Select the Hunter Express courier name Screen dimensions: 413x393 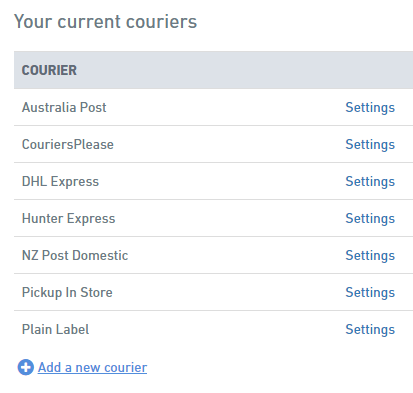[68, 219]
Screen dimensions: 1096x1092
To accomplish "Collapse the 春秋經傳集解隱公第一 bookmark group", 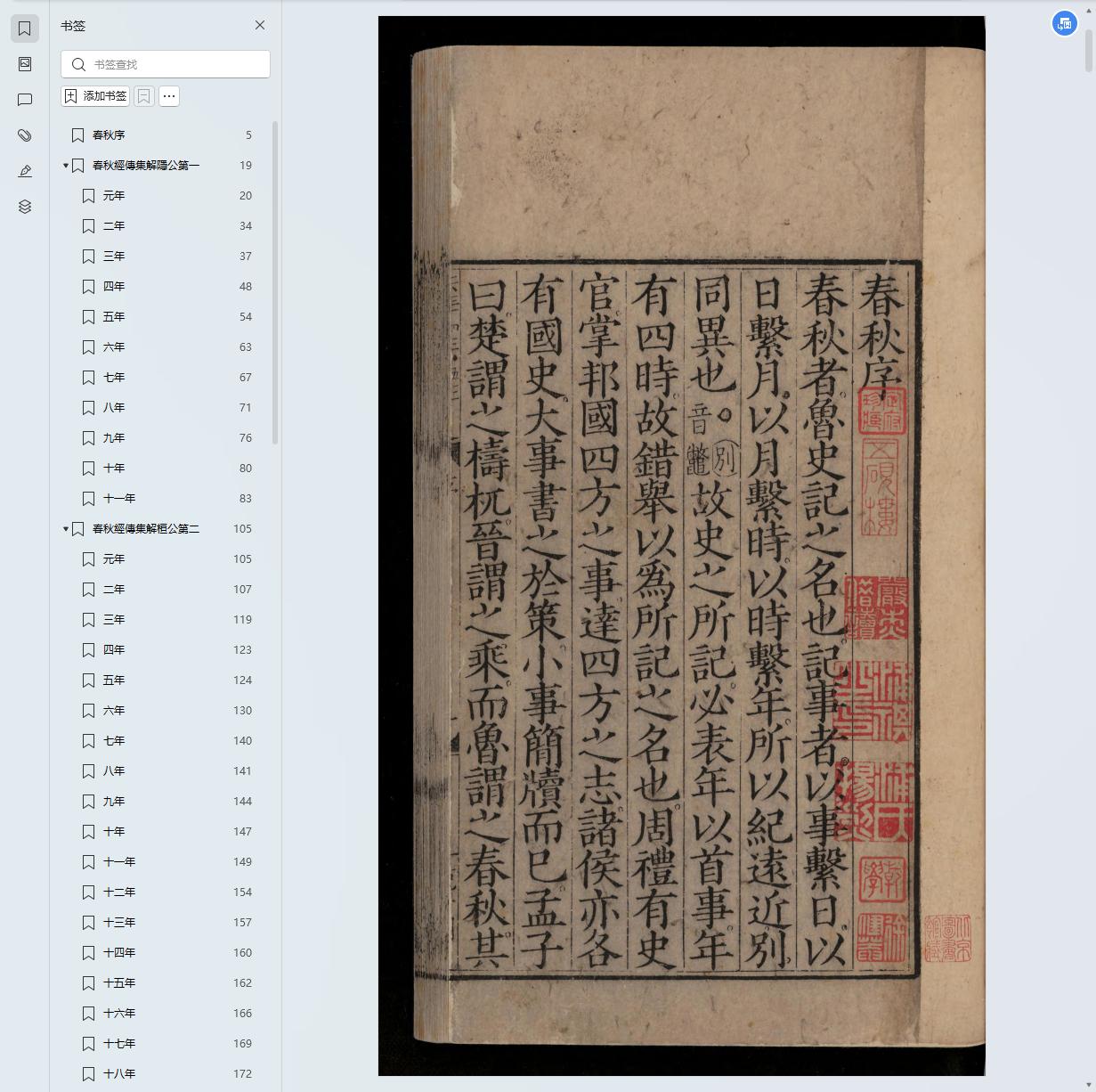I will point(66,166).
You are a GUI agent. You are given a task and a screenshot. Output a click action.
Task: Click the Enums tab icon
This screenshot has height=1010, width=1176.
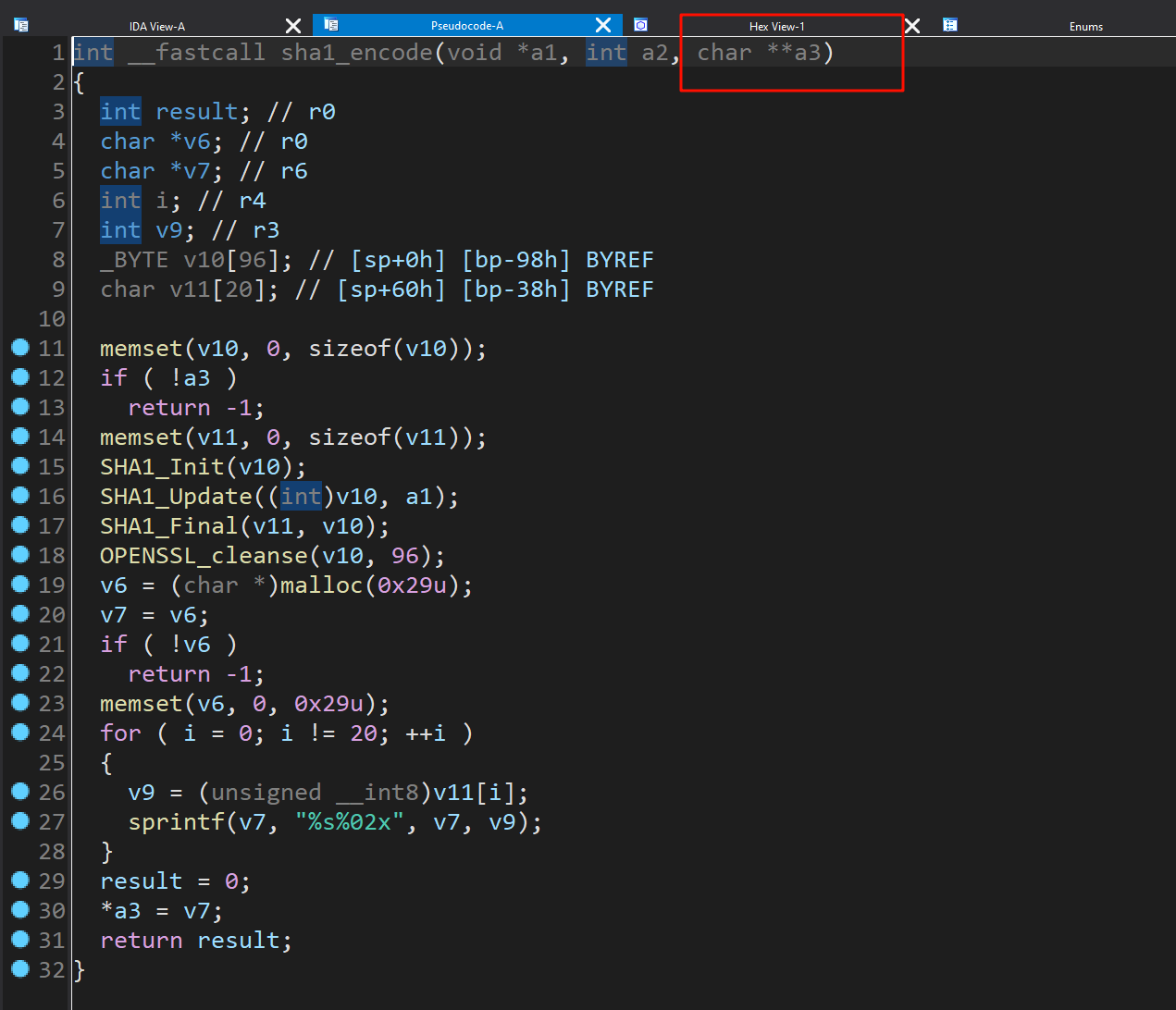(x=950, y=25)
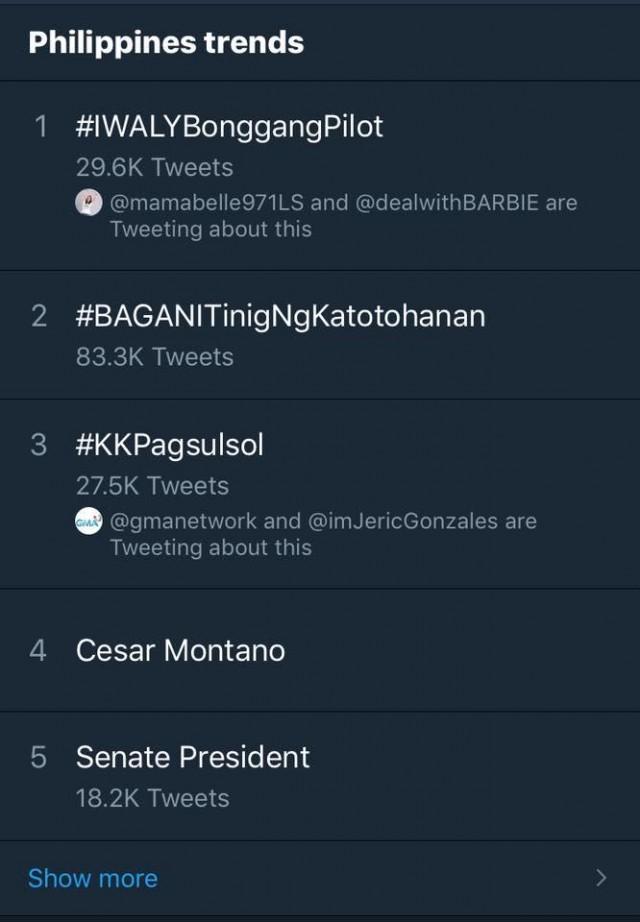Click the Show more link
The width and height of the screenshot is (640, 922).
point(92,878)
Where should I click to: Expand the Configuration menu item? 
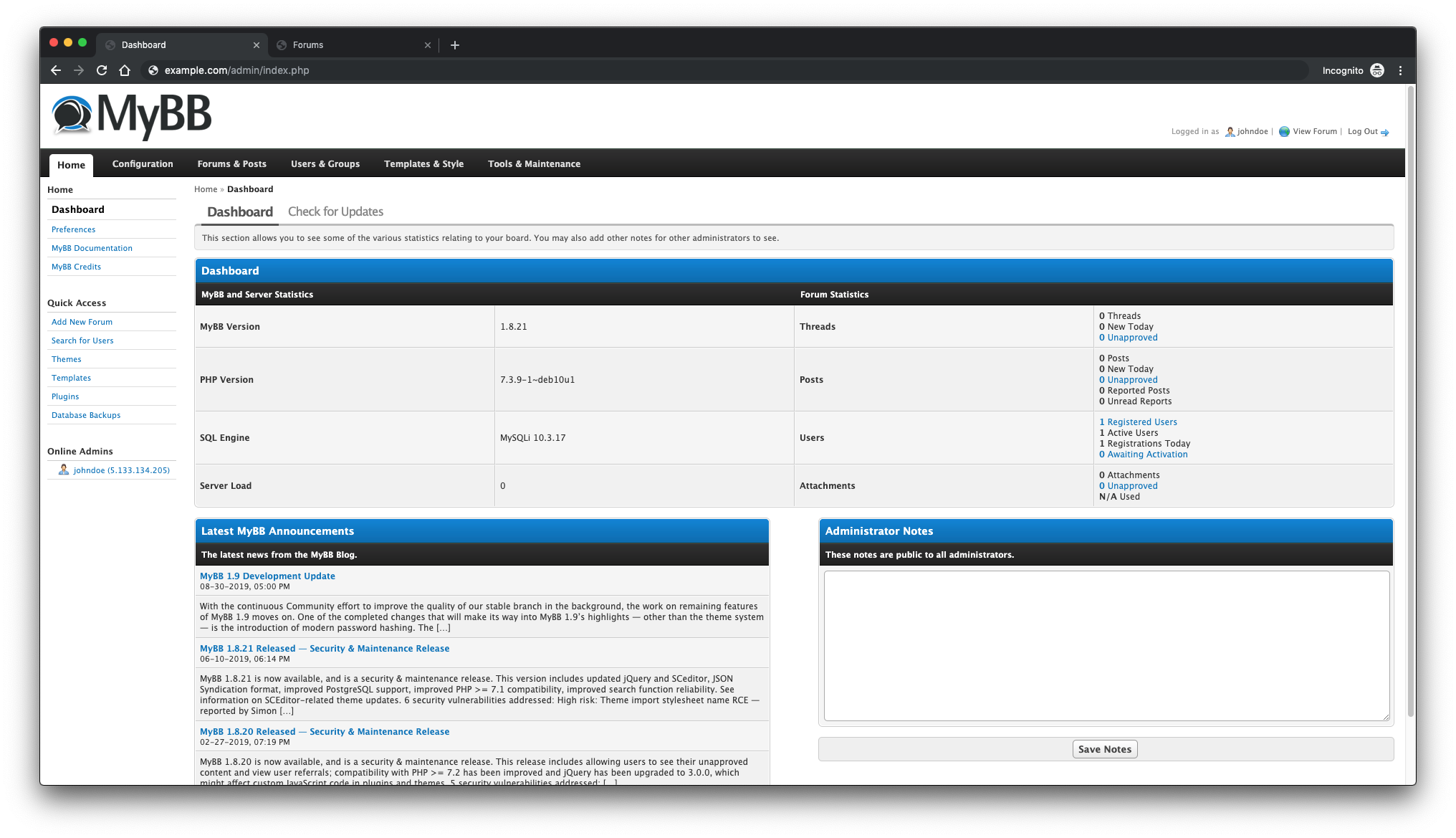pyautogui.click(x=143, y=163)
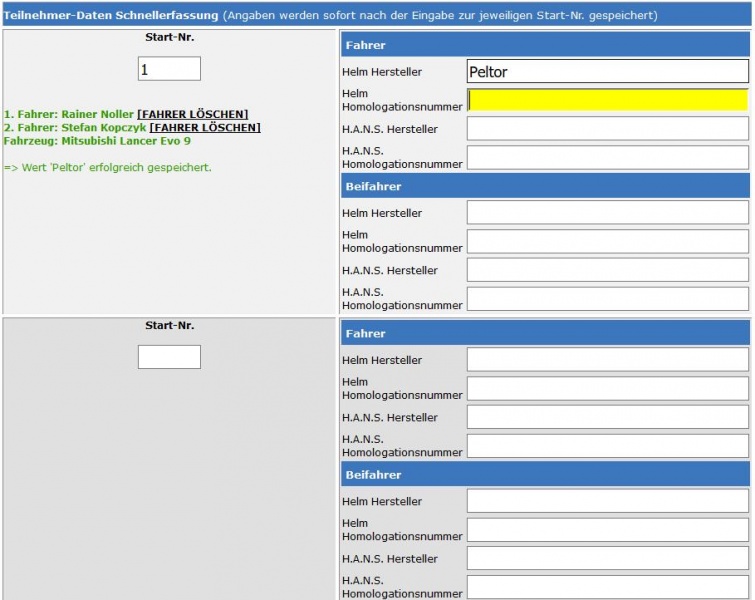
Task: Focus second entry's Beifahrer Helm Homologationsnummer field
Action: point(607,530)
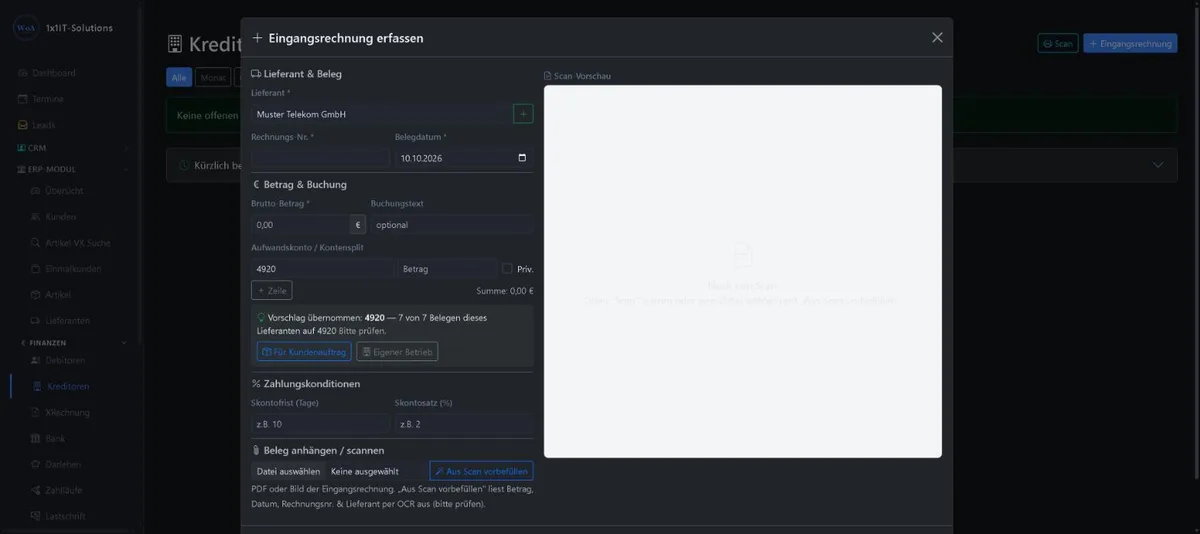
◆ ◆ ◆ ◆
* **Problem statement**
A word-for-word repeat is expected of the lines from the one with "Task: Click the Enums tab icon" to the end of the data, both included; pictures are not part of it.

* **Solution for this task**
Task: Click the Enums tab icon
This screenshot has height=1010, width=1176.
(x=950, y=25)
Click the Show more link
The width and height of the screenshot is (640, 922).
point(92,878)
Where should I click to: Expand the Configuration menu item? 
pyautogui.click(x=143, y=163)
Task: Focus second entry's Beifahrer Helm Homologationsnummer field
Action: point(607,530)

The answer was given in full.